本发明涉及含有用于治疗或预防哺乳动物流感病毒感染的突变的博代氏杆菌菌株的组合物和疫苗。另外,本发明进一步提供了使用该组合物或疫苗来保护哺乳动物免受流感病毒感染和/或在哺乳动物中诱发针对流感病毒的免疫应答的方法。

Description

流感疫苗、组合物及使用方法
技术领域
本发明涉及微生物学和病毒学领域。
背景技术
存在三种类型的流感病毒:甲型、乙型和丙型流感病毒,它们在它们的流行病模式中差别很大。甲型流感病毒既是被表征最好的,也是对公众健康威胁最严重的,其能够诱发大规模的时疫或流行病。该病毒还具有高度变异的抗原性,使得生产有效疫苗很困难。
流感疫苗应该是预防疾病以及控制疾病传播的最有效、安全、无毒和最经济的武器。接种疫苗的主要目标是激活适应的特异性免疫应答,主要是要产生针对与疾病或病原相关的抗原的B和T淋巴细胞。
目前可以获得一些流感疫苗,其主要含有灭活疫苗。这些疫苗可以包含两种甲型抗原(例如,H1N1和H3N2)和一种乙型抗原。可得到的疫苗一般含有整个病毒体、分离产品和亚单位疫苗。一般,这些疫苗如果对新生传染病的同一性非常匹配的话,它们就会对高达90%的已接种个体具有效果。然而,它们需要每年进行更新以与流感病毒的抗原性变化保持同步。
此外,最近报道了一种针对季节性流感的冷适应的减毒活鼻内疫苗(LAIV)。关于感染H1N1菌株的棉花大鼠抵御H3N2病毒的一项研究中描述了交叉保护性免疫。然而,关于LAIV的一个主要的顾虑是基因翻转和与野生型流感病毒混种的可能性,其会产生一种新的、潜在的感染性菌株。
本发明致力于解决流感疫苗的这些和其它问题,提供了疫苗和组合物,其使用突变的博代氏杆菌(Bordetella)菌株作为有效成分试剂,来诱发针对一种或多种流感菌株的免疫应答。

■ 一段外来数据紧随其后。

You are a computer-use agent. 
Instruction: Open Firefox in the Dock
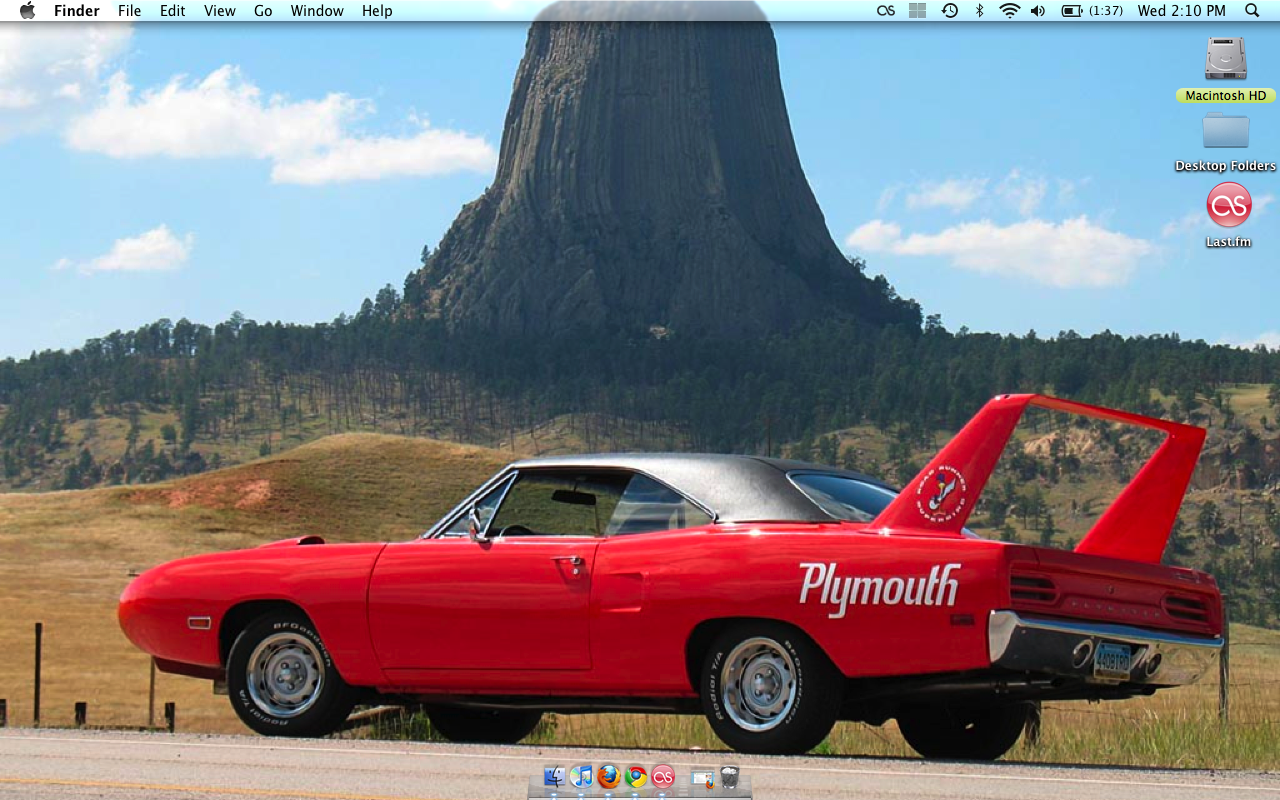click(609, 777)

另外,相关技术描述了使用博代氏杆菌菌株来诱导针对例如能够导致人百日咳的博代氏杆菌的免疫应答的多种类型的疫苗和组合物(WO2007104451和WO2003102170);然而这些技术没能披露在哺乳动物中通过使用本发明的方法、组合物和/或疫苗来诱发针对流感病毒的免疫应答的方法或组合物。

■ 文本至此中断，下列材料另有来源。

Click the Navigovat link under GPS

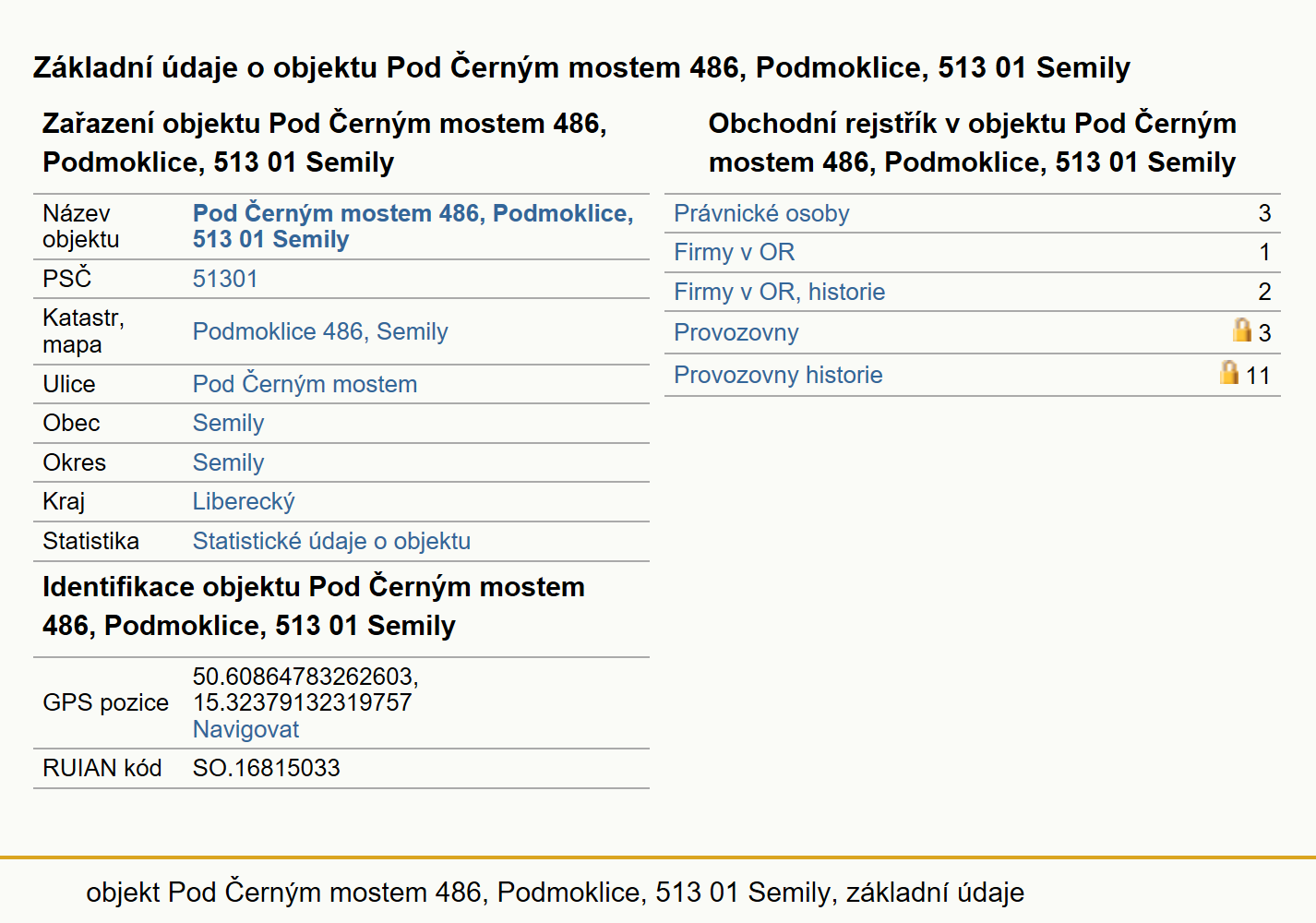pyautogui.click(x=245, y=729)
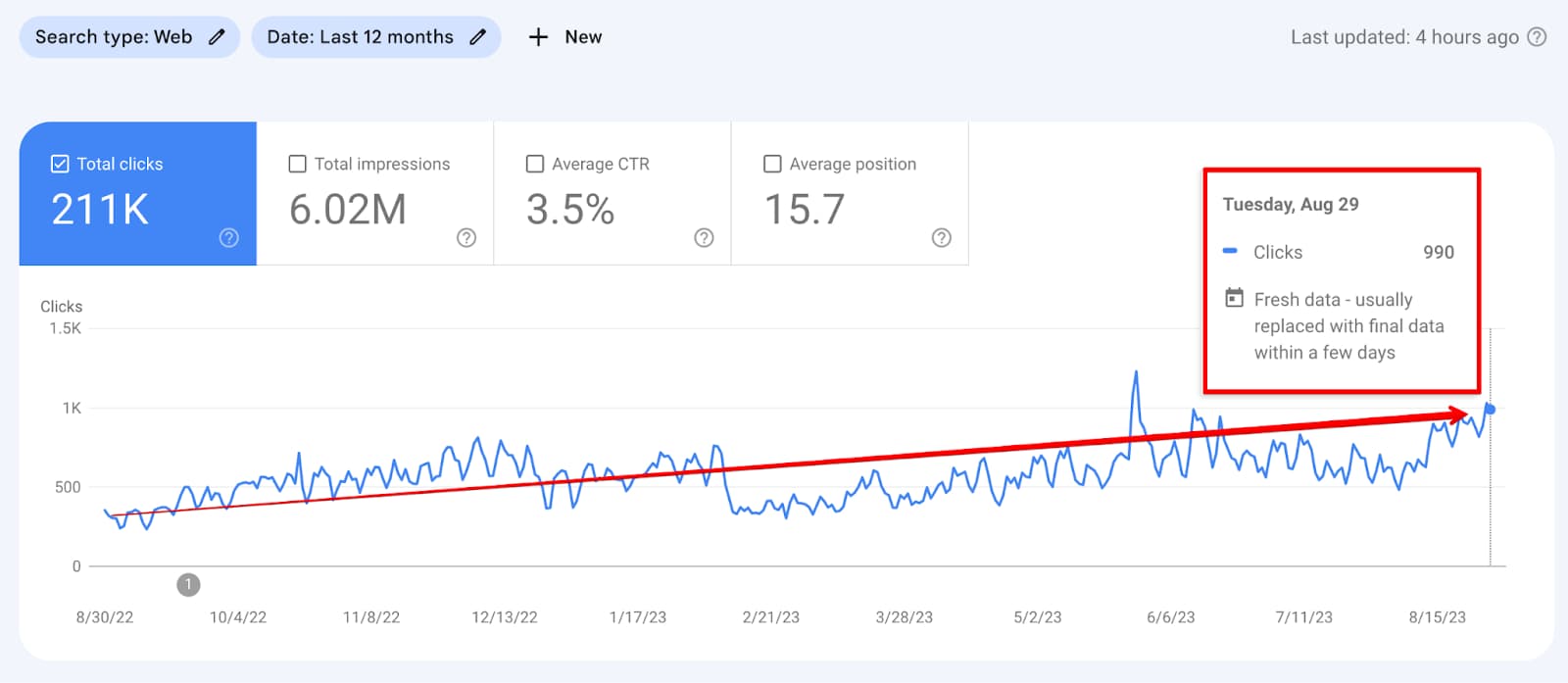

因此,对于能够广泛抵抗由流感病毒感染引起的疾病的新型流感疫苗存在需求。
简述
本发明涉及组合物和疫苗,其包括用于治疗或预防哺乳动物流感病毒感染的突变的博代氏杆菌菌株。另外,本发明进一步提供了使用该组合物或疫苗来保护哺乳动物免受流感病毒感染和/或在哺乳动物中诱发针对流感病毒的免疫应答的方法。

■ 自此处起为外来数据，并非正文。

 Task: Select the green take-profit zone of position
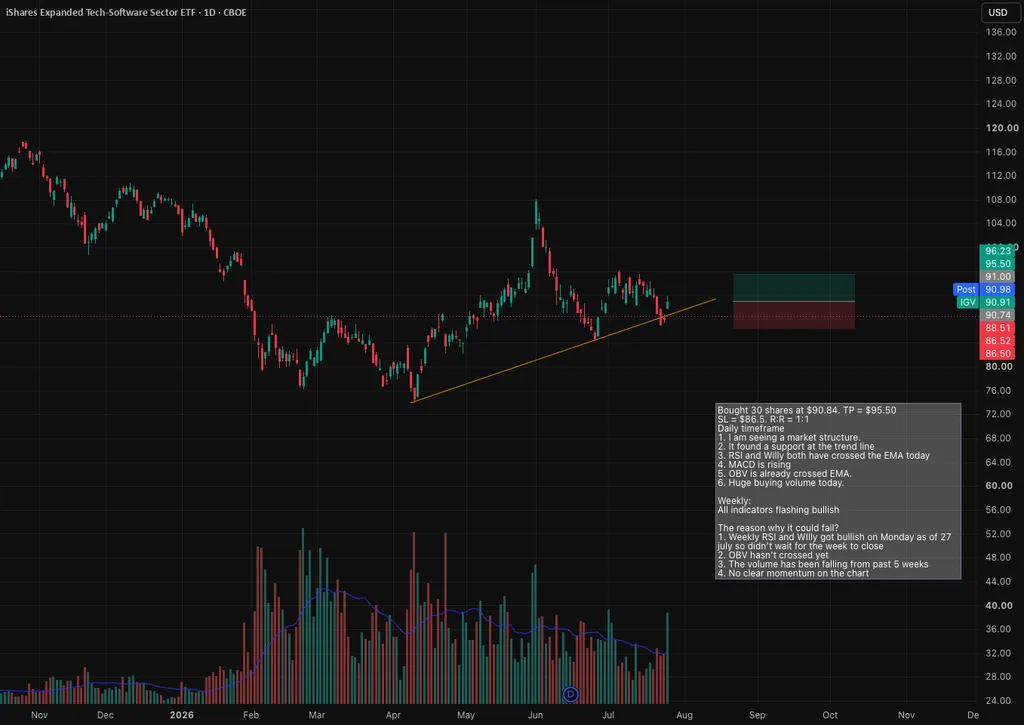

在一个方面,本发明提供了一种在哺乳动物中诱发针对流感病毒的免疫应答的方法,包括:对哺乳动物施用突变的博代氏杆菌菌株,其中该菌株包含突变的百日咳毒素(ptx)基因、缺失或突变的皮肤坏死(dnt)基因、和异源ampG基因。在一些方面,该博代氏杆菌菌株包括百日咳博代氏杆菌菌株。在一些方面,野生型博代氏杆菌ampG基因被替换为大肠杆菌ampG基因。在其它方面,ptx基因的突变包括对参与底物结合的氨基酸和/或参与催化的氨基酸进行替换。在一些方面,参与底物结合的氨基酸的替换包括K9R,且参与催化的氨基酸的替换包括E129G。在一些方面,该博代氏杆菌菌株包括三突变的菌株。在一些方面,该博代氏杆菌菌株包括BPZE1菌株。在其它方面,该博代氏杆菌菌株是减毒的。在一些方面,该博代氏杆菌菌株包括活菌株。在其它方面,该博代氏杆菌菌株不包含除了异源ampG基因以外的其它异源基因。在一些方面,该博代氏杆菌菌株不包含携带异源抗原至哺乳动物呼吸黏膜的异源表达平台。在其它方面,该方法进一步包括预防或治疗哺乳动物流感病毒感染。在一些方面,该博代氏杆菌菌株在流感病毒感染前给药。在一些方面,该博代氏杆菌菌株在流感病毒感染前约6周或更多时间给药。在其它方面,该博代氏杆菌菌株在流感病毒感染前约12周或更多时间给药。在一些方面,该流感病毒包含H3或H1。在其它方面,该流感病毒包含N2或N1。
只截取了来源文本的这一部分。